Congress was disturbed by Enron, and passed the Sarbanes-Oxley Act, which was intended to make it easier to prosecute at least the human part of the Corporate Person Borg. That was too much also. In 2006, we got an Interim Report from The Committee On Capital Markets Regulation, a group of very serious people from all walks of life. Well, not really all walks of life, a bunch of rich people and their tools. People like the head the chief legal officer of Lehman Brothers (bankrupt, not to mention Repo 105), and the president of CIT Corporation (bankrupt, lost $2.3 billion of bailout money). These luminaries thought it was unfair to prosecute corporations:
The Committee recommends that the Justice Department revise its prosecutorial guidelines so that firms are only prosecuted in exceptional circumstances of pervasive culpability throughout all offices and ranks.

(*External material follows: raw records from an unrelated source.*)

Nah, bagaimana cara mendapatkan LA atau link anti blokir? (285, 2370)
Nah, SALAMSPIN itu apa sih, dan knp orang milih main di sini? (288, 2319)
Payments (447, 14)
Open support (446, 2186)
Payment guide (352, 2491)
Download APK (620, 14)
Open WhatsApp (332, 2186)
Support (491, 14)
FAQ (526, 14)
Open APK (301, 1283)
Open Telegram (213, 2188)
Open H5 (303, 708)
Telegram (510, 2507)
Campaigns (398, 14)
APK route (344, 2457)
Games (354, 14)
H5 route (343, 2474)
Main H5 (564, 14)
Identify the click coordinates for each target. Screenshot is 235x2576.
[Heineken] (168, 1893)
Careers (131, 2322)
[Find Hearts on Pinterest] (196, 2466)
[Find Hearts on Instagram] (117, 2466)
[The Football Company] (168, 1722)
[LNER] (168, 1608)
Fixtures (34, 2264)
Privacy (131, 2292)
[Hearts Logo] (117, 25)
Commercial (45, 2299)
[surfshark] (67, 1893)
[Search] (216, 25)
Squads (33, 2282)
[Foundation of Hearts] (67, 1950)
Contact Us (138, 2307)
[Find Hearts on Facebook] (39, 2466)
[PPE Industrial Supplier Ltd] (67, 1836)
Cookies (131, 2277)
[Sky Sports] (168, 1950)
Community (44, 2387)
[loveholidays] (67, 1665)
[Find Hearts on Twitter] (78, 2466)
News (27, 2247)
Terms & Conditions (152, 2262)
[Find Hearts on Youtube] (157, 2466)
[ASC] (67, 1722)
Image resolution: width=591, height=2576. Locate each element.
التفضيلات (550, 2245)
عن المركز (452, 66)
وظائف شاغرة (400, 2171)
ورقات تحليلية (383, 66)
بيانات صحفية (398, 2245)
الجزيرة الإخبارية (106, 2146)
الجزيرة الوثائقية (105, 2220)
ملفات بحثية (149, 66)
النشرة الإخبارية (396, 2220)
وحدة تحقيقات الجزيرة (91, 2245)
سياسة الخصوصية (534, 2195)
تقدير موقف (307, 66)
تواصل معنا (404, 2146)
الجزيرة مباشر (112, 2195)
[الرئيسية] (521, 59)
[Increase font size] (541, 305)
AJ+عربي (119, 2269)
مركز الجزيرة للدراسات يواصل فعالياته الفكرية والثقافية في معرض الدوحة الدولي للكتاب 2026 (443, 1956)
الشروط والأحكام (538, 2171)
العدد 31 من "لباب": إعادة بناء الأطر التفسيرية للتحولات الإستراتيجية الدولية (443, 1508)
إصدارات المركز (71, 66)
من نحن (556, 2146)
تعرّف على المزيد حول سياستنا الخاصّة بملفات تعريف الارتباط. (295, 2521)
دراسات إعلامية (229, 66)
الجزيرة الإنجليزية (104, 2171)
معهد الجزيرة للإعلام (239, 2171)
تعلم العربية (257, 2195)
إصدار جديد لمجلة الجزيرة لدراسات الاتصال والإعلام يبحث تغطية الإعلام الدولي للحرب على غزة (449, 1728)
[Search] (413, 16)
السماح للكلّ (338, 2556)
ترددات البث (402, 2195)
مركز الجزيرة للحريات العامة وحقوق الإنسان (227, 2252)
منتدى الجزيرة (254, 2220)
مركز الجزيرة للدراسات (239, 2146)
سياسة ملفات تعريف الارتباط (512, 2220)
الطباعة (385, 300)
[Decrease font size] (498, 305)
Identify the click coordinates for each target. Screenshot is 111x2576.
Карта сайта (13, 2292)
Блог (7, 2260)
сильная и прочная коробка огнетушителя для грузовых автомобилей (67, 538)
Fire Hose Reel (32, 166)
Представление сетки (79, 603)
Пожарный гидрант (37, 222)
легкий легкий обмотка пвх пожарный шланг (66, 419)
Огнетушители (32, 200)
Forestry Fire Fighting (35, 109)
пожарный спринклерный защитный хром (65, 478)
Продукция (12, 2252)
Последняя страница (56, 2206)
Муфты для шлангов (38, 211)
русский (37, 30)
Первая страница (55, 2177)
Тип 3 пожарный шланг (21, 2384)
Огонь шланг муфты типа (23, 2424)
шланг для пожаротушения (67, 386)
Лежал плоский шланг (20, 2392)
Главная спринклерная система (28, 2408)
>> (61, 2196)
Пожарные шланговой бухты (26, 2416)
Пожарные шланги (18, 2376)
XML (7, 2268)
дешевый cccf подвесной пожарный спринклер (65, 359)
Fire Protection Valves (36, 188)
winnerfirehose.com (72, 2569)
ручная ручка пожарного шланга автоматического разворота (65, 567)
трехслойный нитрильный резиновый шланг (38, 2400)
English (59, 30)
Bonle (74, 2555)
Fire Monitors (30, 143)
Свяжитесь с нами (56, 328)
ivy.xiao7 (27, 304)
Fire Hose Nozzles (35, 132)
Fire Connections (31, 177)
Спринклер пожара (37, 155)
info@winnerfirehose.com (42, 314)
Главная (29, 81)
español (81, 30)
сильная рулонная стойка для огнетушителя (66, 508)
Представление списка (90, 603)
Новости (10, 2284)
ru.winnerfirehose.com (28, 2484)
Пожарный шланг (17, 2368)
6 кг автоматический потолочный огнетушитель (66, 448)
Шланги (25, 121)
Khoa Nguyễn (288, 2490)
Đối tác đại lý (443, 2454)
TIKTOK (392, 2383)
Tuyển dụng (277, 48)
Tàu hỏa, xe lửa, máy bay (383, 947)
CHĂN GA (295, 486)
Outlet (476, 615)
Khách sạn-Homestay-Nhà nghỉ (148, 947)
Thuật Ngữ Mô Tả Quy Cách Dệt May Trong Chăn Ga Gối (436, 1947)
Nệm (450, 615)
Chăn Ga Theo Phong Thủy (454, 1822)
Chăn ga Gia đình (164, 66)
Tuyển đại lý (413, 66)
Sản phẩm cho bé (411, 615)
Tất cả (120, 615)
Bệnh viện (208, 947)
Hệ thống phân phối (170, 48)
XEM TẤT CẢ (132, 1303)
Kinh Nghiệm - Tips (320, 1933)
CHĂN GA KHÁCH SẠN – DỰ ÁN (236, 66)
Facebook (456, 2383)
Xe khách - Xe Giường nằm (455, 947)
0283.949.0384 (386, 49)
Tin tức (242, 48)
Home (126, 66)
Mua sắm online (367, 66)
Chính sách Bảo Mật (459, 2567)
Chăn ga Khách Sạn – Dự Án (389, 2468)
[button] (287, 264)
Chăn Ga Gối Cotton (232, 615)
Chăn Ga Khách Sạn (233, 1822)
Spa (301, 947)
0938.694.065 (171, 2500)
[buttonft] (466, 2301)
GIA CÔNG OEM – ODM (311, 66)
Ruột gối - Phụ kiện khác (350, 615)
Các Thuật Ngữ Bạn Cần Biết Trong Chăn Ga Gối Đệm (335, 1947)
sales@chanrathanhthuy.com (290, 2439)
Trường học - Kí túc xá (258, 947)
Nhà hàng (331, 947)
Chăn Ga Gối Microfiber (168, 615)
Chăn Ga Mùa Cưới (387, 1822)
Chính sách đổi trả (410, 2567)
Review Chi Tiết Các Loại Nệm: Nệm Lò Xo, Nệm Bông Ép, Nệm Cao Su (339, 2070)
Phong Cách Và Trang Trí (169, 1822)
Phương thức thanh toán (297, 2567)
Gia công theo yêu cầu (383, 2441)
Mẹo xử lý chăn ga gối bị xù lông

Just ignore that conflict of interest. But wait, it’s even more complicated. As Professor First tells us, the Corporate Person and the Human Person may not have the same interests in criminal cases. The Corporate Person doesn’t want to pay a fine, so it wants to rat out the Human Person. Human Persons don’t want to go to jail, so they want to rat out the Corporate Person. The Corporate Person has some good leverage, though. It can refuse to pay for lawyers to defend the Human Person. That would be a problem for the Human Person, because a good defense might cost a million dollars, and the Human Person might not have stolen that much.
In U.S. v. Stein, 440 F.Supp. 315 (S.D.N.Y. 2006) Judge Lewis Kaplan says that the employer can’t coerce its employees into confessing their crimes by threatening to refuse to pay for expensive lawyers. In other words, if you commit a crime while working for a corporation, you get a really great lawyer at the expense of your employer, which was an innocent bystander, no doubt. You aren’t stuck with some overworked pro bono lawyer like those murder defendants in Texas. I’m just sure there is some difference here, but Judge Kaplan forgot to mention it.
So, it turns out that prosecuting Corporate Persons is really unfair, and it’s fair to make them pay to defend their criminal employees. The Human Person gets not just some firm that advertises on late night TV, but the best lawyers money can buy to prove just how innocent they are, in front of courts inclined to believe them, even when juries convict.
Professor First thinks all this is just great. He is apparently from the true believer school of law and economics, since his first and only concern is economic efficiency. He lauds the idea that prosecutors rely on corporations to police themselves, because it makes everything so very easy for everyone. He doesn’t seem troubled by the plain fact that his preferred outcome results in innocence for everyone.